Mit dem Begriff Leibrente und ähnlichen Verkaufsformen assoziiert man häufig Geschäftsmodelle, bei denen Menschen mit überschaubarem Budget jenen mit überschaubarer Pension Immobilien abkauften, in denen diese dann wahlweise bis zum Lebensende wohnen konnten oder eine monatliche Zahlung erhielten. Seit einiger Zeit tauchen derartige Modelle auch im Premium-Segment auf.

Zukünftiges Potenzial

Und Karin Bosch, bei sReal für den Bereich Exklusiv-Immobilien verantwortlich, sagt diesem Segment eine große Zukunft voraus: „Das Thema an sich gibt es schon lange, nur boomt es jetzt aus den unterschiedlichsten Gründen. Ich bin davon überzeugt, dass es allein aufgrund der demografischen Entwicklung ein immer größeres Thema werden wird.“ Wie groß der Bedarf ist, weiß man bei Engel & Völkers LiquidHome Deutschland, das sogenannte Immobilienteilverkäufe abwickelt. In etwas über zwei Jahren hat das eigenständige Unternehmen knapp 800 Ankäufe mit einem Volumen von über 200 Millionen Euro realisiert und will bis Ende des Jahres auch in Österreich präsent sein. „Wir erreichen damit die Kernzielgruppe 55plus, für die ein Teilverkauf dann Sinn macht, wenn eine klassische hypothekarische Finanzierung nicht mehr gewünscht ist“, berichtet Managing Director Christian Kuppig. „Das sind durchaus reiche Menschen, die Immobilieneigentum haben, aber nicht die nötige Liquidität.“ Etwa, weil die Rente geringer ausfällt als gedacht, oder der Traum vom Segelboot oder Wohnmobil erfüllt werden soll.
Bei diesem Modell verkauft der Eigentümer bis zu 50 Prozent seiner Immobilie an LiquidHome, bekommt ein im Grundbuch eingetragenes, insolvenzfestes Nießbrauchrecht und zahlt für die weitere Nutzung jährlich 4,5 Prozent als „Miete“. Dieser Satz ist an den aktuellen Zinssatz gebunden, „und kann analog sowohl rauf als auch runtergehen“, sagt Kuppig.

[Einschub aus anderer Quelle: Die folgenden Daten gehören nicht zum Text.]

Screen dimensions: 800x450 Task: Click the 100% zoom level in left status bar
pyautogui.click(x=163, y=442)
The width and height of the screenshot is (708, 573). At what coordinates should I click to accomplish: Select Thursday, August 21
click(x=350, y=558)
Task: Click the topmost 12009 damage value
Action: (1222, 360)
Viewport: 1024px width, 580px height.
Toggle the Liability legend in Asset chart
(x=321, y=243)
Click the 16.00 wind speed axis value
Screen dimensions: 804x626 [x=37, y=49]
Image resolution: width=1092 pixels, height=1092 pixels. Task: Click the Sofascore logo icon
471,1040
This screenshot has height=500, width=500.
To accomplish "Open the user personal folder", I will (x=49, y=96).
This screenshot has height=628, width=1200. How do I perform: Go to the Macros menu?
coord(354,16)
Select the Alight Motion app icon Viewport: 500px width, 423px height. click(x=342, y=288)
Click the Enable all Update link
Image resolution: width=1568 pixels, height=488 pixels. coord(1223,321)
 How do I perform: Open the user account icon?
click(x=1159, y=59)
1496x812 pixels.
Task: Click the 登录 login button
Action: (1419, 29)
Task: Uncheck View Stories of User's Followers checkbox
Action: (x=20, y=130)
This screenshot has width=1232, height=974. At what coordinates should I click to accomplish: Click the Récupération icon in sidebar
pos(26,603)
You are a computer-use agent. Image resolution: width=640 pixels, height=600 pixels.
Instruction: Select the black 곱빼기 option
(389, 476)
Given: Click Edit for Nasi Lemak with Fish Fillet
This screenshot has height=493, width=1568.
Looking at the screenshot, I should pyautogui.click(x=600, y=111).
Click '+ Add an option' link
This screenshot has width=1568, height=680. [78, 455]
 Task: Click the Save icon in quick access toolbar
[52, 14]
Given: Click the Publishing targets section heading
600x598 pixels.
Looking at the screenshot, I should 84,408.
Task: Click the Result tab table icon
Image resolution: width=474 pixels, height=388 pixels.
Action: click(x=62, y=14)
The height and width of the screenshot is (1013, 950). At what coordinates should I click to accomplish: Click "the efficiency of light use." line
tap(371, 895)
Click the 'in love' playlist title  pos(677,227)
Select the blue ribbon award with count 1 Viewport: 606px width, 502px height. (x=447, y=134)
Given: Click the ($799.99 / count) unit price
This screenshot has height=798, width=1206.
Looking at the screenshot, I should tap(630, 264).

Dafür müssen die Verkäufer keinen Abschlag hinnehmen, sondern erhalten den per Gutachten ermittelten aktuellen Marktwert für den Anteil, der höchstens 50 Prozent betragen und mindestens 100.00 Euro wert sein muss. Dieser kann sowohl von den Verkäufern als auch den Erben zurückgekauft werden; sollte das ganze Haus verkauft werden, sichert sich E&V das Recht zu, die Immobilie zu vermarkten.
sReal arbeitet mit einem Modell, bei dem die komplette Immobilie mit einem Abschlag verkauft wird, die dem Verkäufer ein lebenslanges eingetragenes Wohnrecht im Grundbuch sichert. Ein Angebot, dessen Beliebtheit sich bei Investoren aufgrund des knappen Angebots, bei Abgebern aus unterschiedlichen Gründen wachsender Beliebtheit erfreut.

„Alles geregelt wissen“

„Gründe können etwa finanzielle Aspekte sein oder der Wunsch, dass alles geregelt ist, die Kinder nicht streiten werden und der überlebende Ehepartner sich nicht kümmern muss“, weiß die Maklerin. Wichtig sei in allen Fällen, sämtliche Eventualitäten vertraglich genauestens festzulegen – etwa die Frage, was passiert, wenn sich der Verkäufer mit dem lebenslangen Wohnrecht entscheide, nach drei Jahren in eine Seniorenresidenz zu ziehen.
Denn die Krux liegt wie so oft im Detail, wie auch Markus Bulgarini, Geschäftsführender Gesellschafter von Höhne, In der Maur & Partner Rechtsanwälte, betont. So sei es etwa ein Unterschied, ob lediglich ein Wohnungsgebrauchsrecht oder ein Fruchtgenuss vereinbart werde. „Denn beim Wohnungsgebrauchsrecht darf man lediglich in der Wohnung oder dem Haus wohnen; beim Fruchtgenuss darf ich diese auch vermieten“, erklärt er. Was auch wiederum Auswirkungen auf die Frage haben könne, wer für allfällige Instandhaltunsgskosten aufkommen muss. Darüber hinaus gibt der Spezialist für Immobilienrecht auch eine ganz menschliche Komponente zu bedenken: „Abgesehen von allem Faktischen würde ich mich im hohen Alter nicht mehr streiten wollen, wenn jemand seinen vertraglichen Verpflichtungen nicht nachkommt.“ (SMA)

VERKAUFSMODELLE

Bei der Leibrente wird eine Immobilie gegen monatliche Zahlungen bis ans Lebensende vereinbart.
Beim Fruchtgenuss besteht je nach Gestaltung ein lebenslanges Wohn- oder Nutzungsrecht an der Liegenschaft.

Das neue „Liquid Home“-Modell kauft den Besitzern einen Teil der Immobilie ab und erhebt dafür eine Nutzungsgebühr ähnlich einer Miete.